Today is Bodhi Day, birthday of Buddhism
Bodhi Day, the central commemoration of the Buddhist year, marks the spiritual awakening of Siddhartha Gautama (563-486 B.C.), who became known as the Buddha, the Awakened One. With this signal event, Buddhism began 2,600 years ago today in ancient India.
As an ancient event, it has little meaning for modern Western people. However, as Gautama's awakening to the realities of life, it has enormous importance for all people. Gautama awakened to five realities, which are significant in negotiating our life process. They are the truth of suffering in life; the principle of interdependence, the essence of life; the middle path of balance and moderation as the style of life; and the understanding that nothing has a fixed nature or value but is constantly changing. Finally, there is the eightfold noble path focused on realizing these truths within our own experience.
The Buddhist pronouncement that all life is suffering is viewed by many as a killjoy. However, it is realistic in recognizing that in our pleasures and joys, there is the seed of pain. It is painful to lose something we love or to encounter what we dislike. Our joys and pleasures are impermanent and pass away. Too much of a good thing turns to boredom and indifference. We suffer not only physically, but also with mental anxiety, frustration and discomfort.
Interdependence is the essence of life. We do nothing just by ourselves. We are always supported by nature, by our family and friends, by our community. It is said that the self-made man gets what he deserves. Buddhism highlights this principle in order to show the limits of our egoism and self-centeredness, the source of most of our problems. When we consider what we owe to those about us, we become more flexible, open and tolerant. Hatred, anger and prejudice are the traits of those who believe the world revolves around them and are me-centric.
The third principle is the middle path between extremes, the style of Buddhist life. Today we hear much about extremism. Gautama saw long ago the futility of a life given to extremes whether in religious practice or sensual pursuits. Extremes are self-destructive while also injuring others. True living is living with balance, fulfilling the needs of the body, mind and spirit. It means to live in harmony with nature and others, with give and take, flexibility and adaptability.

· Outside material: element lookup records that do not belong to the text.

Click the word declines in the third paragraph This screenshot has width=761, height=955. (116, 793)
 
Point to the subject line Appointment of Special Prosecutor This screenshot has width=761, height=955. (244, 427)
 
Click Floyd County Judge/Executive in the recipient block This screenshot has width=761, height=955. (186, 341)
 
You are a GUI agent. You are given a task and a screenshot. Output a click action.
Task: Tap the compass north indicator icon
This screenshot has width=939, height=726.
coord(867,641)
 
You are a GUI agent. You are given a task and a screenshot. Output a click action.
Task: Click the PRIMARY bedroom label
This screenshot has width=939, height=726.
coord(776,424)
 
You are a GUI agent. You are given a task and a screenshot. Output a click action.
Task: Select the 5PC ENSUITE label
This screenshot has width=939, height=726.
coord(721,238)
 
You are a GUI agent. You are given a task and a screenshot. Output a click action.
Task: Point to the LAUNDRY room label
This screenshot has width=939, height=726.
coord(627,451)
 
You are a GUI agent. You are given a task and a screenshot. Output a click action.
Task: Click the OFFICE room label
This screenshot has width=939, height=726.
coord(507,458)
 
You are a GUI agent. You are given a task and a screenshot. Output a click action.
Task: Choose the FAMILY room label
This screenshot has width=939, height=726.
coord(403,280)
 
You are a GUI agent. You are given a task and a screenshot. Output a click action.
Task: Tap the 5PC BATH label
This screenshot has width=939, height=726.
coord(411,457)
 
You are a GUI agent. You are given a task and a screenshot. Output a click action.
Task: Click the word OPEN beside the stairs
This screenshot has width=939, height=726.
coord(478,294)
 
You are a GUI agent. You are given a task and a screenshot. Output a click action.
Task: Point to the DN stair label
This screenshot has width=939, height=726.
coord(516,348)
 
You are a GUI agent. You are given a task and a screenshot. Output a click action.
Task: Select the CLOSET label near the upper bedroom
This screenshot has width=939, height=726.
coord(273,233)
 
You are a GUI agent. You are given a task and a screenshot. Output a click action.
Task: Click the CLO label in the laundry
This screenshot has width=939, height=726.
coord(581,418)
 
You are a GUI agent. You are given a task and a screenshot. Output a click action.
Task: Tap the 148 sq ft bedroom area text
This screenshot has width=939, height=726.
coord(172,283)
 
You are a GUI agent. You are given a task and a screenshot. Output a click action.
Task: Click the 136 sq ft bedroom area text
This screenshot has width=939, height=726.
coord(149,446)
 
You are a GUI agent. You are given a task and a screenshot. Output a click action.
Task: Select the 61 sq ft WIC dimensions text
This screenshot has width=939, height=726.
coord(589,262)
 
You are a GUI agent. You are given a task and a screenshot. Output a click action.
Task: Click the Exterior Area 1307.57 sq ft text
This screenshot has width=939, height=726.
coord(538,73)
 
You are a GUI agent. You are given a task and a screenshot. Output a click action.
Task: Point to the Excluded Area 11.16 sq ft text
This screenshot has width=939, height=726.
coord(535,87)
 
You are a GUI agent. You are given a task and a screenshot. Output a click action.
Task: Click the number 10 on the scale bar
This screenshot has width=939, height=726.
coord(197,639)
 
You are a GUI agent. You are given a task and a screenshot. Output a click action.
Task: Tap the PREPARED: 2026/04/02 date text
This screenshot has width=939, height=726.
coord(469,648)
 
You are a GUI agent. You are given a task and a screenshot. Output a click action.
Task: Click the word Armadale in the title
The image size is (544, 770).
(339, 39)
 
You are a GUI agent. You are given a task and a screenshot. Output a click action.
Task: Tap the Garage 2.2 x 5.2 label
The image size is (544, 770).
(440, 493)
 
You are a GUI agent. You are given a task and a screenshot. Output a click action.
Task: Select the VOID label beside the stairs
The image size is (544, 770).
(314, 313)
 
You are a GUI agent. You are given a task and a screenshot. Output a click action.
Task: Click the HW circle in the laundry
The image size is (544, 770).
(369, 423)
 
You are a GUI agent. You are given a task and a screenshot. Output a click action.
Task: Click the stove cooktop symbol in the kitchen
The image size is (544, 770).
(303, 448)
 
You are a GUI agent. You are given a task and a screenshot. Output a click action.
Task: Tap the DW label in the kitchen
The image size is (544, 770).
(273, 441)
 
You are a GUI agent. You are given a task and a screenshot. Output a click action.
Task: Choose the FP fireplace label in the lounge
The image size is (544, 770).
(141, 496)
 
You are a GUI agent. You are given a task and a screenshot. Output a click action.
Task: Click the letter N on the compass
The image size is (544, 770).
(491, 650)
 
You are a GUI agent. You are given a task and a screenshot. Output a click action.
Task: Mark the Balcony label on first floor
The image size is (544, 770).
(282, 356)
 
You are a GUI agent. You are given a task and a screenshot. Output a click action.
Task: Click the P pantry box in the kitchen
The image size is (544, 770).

The fourth principle is no self-nature, often translated as no-soul, one of Buddhism's most difficult teachings. However, it means that nothing has its own value. Things gain value from their relations to others. Meaning is relational; the meaning of our lives derives from our relations with others and what meaning we bring to their lives. We create value through our relations. The variation in the value of gold is not in the gold itself, but in the economic relations and conceptions people have of it.
Finally, the eightfold noble path offers a system of spiritual cultivation that aims at transformation in our spirit. Through the discipline of our minds, bodies and speech, Buddhism deepens our awareness of these truths as the basis for living, and works to bring harmony, peace and justice or fairness into our modern life.
Alfred Bloom is emeritus professor of religion at University of Hawaii.